» **Provided passage**:
*** Begin section ***

If you’ve tried predicting a protein-RNA complex with AlphaFold 3 and watched it stumble on a target with no joint MSA, you already know the gap. RNA protein complex AI is a small niche – most structure predictors lean hard on co-evolution signals that simply don’t exist for many RBPs. ProRNA3D-single from the Bhattacharya Lab takes a different route: feed it a single protein sequence and a single RNA sequence, and it returns a 3D complex.
The published results show it outperforms RoseTTAFold2NA, RoseTTAFold All-Atom, and AlphaFold 3 especially when evolutionary information is limited. That’s the reason to deploy it locally instead of waiting for a web server queue. This guide walks the actual install, not the abstract.
What you’re actually installing
Three moving parts. A PyTorch GPU stack. A pretrained checkpoint sitting on Zenodo, not GitHub. And – the catch nobody flags in most write-ups – pre-computed ESM2 and RNA-FM embeddings as .npy files that you have to generate yourself before ProRNA3D-single will even start.
The architecture: protein and RNA language model embeddings flow into a structure-aware graph, then through symmetry-aware graph convolutions and a ResNet-Inception plus geometric attention module that predicts an interaction map, then geometry optimization produces the final PDB. That pipeline is why the repo has no embedding generator – it expects you to bring those files already made.

*** End section ***

» **Exercise data**:
*** Begin section ***

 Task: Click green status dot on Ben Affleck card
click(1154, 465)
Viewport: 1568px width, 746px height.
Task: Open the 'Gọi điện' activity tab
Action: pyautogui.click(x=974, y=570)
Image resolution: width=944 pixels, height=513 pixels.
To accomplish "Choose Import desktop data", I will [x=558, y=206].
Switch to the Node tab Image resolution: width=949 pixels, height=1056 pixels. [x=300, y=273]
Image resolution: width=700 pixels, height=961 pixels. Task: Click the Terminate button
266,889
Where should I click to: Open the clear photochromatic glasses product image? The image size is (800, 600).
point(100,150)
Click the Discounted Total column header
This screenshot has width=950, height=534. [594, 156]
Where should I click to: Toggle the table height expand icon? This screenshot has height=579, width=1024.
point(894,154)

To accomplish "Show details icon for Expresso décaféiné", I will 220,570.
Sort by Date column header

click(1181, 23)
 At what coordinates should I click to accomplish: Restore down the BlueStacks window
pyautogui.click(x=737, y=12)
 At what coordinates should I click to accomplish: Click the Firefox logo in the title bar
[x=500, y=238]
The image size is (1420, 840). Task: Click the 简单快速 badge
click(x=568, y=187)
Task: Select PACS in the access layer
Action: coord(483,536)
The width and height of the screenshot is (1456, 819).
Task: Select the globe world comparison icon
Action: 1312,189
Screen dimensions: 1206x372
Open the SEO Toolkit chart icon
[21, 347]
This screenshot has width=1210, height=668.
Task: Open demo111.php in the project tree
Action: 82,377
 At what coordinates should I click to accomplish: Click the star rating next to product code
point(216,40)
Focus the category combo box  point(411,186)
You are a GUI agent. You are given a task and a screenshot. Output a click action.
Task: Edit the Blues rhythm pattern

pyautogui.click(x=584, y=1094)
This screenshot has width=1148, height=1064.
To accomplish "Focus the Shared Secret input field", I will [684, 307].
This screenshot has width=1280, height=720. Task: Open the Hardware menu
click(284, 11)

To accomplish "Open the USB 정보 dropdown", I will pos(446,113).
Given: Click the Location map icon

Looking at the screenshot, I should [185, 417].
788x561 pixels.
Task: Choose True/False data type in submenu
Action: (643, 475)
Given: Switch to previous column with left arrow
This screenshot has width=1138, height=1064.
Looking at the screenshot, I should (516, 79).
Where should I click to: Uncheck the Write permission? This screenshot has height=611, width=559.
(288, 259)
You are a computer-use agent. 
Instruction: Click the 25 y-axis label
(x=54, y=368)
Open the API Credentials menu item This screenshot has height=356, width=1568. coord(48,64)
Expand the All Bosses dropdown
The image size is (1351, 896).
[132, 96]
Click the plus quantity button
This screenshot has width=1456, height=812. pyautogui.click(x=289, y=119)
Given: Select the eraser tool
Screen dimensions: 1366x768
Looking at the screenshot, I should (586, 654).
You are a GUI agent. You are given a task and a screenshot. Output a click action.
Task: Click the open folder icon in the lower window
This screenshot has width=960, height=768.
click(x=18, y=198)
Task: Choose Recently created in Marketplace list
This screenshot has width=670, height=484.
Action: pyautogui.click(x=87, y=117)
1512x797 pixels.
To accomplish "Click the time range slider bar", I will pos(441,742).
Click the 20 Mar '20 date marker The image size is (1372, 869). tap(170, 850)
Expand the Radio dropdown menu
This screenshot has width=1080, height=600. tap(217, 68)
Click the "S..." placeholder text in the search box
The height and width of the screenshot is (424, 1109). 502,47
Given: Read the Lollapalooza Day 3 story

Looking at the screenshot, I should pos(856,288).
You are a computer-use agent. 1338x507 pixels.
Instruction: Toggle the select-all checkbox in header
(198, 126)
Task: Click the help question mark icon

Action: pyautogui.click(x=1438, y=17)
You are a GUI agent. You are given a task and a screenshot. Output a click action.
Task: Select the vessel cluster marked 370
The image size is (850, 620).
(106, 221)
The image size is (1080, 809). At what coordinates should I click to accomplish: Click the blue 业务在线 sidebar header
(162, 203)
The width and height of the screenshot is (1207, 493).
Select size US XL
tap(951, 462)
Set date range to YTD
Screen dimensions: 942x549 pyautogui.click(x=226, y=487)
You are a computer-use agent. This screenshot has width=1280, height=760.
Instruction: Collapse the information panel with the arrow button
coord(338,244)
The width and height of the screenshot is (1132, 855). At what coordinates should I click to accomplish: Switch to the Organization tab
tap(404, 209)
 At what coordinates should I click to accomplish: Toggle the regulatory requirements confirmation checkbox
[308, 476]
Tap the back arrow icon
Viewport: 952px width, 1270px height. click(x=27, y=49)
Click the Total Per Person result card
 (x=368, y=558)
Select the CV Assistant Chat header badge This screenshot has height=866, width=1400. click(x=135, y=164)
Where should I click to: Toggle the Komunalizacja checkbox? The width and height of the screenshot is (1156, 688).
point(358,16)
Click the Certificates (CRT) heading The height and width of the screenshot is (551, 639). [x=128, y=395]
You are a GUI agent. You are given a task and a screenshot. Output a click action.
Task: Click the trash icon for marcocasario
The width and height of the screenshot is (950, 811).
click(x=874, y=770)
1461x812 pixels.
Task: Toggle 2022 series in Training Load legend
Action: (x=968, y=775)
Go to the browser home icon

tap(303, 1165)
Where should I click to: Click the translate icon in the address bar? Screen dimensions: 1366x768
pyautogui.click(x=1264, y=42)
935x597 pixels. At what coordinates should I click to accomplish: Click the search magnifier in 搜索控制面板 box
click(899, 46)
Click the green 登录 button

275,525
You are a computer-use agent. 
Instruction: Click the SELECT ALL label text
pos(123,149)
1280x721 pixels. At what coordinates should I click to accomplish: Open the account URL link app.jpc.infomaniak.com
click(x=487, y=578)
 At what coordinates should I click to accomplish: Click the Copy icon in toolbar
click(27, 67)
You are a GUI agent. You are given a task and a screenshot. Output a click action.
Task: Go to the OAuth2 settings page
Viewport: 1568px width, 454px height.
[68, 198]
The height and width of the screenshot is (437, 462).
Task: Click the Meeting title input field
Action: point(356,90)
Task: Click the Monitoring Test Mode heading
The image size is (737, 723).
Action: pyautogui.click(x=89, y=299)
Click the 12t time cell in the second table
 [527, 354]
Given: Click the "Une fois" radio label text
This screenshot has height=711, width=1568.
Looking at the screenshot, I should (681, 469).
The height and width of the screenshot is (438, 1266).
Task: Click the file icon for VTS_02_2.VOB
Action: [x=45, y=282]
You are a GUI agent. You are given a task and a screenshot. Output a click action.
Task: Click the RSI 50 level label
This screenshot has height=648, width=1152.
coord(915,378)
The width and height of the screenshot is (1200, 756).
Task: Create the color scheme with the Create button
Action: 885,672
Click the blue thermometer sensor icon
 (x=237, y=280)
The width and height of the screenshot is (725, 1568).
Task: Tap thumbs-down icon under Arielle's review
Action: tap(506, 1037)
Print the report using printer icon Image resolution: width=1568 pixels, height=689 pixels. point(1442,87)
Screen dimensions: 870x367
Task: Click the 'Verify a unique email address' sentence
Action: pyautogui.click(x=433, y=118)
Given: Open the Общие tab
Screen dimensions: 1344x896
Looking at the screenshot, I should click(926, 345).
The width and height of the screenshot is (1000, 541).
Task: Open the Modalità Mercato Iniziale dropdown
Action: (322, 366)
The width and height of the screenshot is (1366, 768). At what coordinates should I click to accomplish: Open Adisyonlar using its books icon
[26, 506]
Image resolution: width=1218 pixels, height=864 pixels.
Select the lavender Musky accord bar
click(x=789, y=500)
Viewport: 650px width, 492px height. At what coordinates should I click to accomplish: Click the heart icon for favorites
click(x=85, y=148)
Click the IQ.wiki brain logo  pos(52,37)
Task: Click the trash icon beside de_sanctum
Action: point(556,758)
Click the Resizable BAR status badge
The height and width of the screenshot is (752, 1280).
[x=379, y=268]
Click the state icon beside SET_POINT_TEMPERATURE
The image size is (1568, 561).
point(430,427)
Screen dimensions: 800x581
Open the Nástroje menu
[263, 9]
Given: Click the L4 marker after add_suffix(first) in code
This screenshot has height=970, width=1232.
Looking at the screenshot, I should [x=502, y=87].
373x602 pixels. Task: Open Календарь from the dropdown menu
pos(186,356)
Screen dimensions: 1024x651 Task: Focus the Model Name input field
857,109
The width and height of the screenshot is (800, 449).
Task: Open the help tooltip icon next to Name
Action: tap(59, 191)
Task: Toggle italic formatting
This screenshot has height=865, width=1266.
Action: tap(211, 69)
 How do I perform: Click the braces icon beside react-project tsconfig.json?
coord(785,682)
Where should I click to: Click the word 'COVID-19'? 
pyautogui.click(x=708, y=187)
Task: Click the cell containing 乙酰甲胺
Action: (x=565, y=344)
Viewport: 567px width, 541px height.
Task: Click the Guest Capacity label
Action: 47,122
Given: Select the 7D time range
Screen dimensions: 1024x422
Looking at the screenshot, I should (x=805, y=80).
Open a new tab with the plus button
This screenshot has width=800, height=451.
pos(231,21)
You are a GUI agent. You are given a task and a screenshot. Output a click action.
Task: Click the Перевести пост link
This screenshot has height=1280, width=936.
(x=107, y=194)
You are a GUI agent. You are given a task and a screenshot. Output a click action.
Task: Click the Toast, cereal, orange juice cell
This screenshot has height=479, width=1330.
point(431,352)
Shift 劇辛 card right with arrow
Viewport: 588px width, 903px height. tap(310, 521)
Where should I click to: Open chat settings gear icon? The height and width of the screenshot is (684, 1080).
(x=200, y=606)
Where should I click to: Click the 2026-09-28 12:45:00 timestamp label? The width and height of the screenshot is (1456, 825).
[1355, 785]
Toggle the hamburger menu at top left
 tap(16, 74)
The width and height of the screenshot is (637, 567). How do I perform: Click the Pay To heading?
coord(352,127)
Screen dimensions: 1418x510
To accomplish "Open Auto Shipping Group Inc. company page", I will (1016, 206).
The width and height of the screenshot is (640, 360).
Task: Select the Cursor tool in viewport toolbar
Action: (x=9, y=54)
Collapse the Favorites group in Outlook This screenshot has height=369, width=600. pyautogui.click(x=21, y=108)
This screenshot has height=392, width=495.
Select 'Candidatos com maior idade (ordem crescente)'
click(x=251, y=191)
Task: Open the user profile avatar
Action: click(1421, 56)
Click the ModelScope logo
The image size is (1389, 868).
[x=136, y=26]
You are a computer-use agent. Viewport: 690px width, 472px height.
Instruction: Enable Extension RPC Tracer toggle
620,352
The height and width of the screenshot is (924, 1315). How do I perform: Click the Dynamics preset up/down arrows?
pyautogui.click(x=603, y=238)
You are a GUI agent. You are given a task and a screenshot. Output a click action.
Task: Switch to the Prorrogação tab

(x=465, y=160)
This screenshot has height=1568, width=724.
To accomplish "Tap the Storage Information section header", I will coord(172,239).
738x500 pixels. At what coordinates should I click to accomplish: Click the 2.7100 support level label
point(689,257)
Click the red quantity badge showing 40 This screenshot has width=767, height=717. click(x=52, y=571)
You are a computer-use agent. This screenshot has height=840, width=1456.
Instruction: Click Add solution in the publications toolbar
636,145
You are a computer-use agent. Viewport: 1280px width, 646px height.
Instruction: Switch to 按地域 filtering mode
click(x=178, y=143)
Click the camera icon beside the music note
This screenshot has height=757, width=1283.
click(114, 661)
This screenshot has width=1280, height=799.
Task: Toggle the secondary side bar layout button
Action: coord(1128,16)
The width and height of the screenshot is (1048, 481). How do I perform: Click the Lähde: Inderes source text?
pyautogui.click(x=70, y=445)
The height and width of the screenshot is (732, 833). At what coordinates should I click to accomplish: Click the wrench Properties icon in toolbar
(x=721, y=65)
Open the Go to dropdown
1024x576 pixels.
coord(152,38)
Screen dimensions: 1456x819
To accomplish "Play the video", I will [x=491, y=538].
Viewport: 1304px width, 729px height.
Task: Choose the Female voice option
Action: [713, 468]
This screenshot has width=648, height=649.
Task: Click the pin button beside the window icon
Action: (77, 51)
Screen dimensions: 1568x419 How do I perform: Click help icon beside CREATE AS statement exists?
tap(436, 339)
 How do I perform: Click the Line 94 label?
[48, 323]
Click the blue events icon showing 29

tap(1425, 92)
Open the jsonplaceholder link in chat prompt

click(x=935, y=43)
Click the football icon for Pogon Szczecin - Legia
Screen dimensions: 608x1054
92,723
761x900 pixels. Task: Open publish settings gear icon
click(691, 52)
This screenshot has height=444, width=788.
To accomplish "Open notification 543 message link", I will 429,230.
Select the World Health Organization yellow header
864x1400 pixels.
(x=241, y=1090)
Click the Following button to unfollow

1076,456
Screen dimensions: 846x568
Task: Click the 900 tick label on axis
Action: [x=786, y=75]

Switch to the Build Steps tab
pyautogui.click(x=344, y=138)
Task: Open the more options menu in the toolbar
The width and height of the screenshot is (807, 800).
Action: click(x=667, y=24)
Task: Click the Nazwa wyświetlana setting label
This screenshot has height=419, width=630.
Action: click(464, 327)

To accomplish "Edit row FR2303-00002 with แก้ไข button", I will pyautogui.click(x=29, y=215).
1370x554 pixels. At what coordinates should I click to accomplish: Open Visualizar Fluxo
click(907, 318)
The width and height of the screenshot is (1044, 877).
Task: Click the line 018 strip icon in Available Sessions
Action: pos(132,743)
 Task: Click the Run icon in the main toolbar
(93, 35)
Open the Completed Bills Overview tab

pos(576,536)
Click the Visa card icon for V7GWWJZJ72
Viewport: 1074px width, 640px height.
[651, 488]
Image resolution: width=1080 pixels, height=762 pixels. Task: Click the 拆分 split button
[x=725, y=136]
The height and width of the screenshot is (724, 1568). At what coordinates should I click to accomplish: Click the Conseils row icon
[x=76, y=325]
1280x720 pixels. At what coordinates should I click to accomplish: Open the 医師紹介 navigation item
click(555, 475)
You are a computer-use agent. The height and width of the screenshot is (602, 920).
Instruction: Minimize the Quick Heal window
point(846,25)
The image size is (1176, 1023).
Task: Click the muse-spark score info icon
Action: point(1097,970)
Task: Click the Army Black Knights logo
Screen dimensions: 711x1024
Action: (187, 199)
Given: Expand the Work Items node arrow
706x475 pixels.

*** End section ***

» **Questions**:
A) Revise the stretch of the ProRNA3D-single guide from "If you’ve tried" through "a 3D complex.", replacing "co-evolution signals" with "coevolutionary signals".
B) Carry on the ProRNA3D-single install guide from the point where it stops.
This material comes from a separate source.

» **Answers to this exercise**:
A)
If you’ve tried predicting a protein-RNA complex with AlphaFold 3 and watched it stumble on a target with no joint MSA, you already know the gap. RNA protein complex AI is a small niche – most structure predictors lean hard on coevolutionary signals that simply don’t exist for many RBPs. ProRNA3D-single from the Bhattacharya Lab takes a different route: feed it a single protein sequence and a single RNA sequence, and it returns a 3D complex.

B)
System requirements
| Component | Minimum | Recommended |
|---|---|---|
| OS | Linux (Ubuntu 20.04+) | Ubuntu 22.04 |
| GPU | NVIDIA, 12 GB VRAM | 24 GB VRAM (A5000/A6000/A100) |
| CUDA | 11.7 (community-reported estimate) | 11.8 or 12.1 |
| Python | 3.9 (community-reported estimate) | 3.10+ (required by latest stable PyTorch as of writing) |
| RAM | 16 GB (estimated) | 32 GB (estimated) |
| Disk | ~10 GB (estimated) | 30+ GB with ESM2/RNA-FM weights |
| Conda | Miniconda 23.x | Mambaforge (faster solver) |
24 GB VRAM stops being optional fast. ESM2 650M embeddings alone are heavy; ribosomal complexes or long RNAs push you past 12 GB before the geometric attention module even runs.
Step 1 – Clone the repo and create the environment
The implementation is GPLv3 licensed and lives at github.com/Bhattacharya-Lab/ProRNA3D-single.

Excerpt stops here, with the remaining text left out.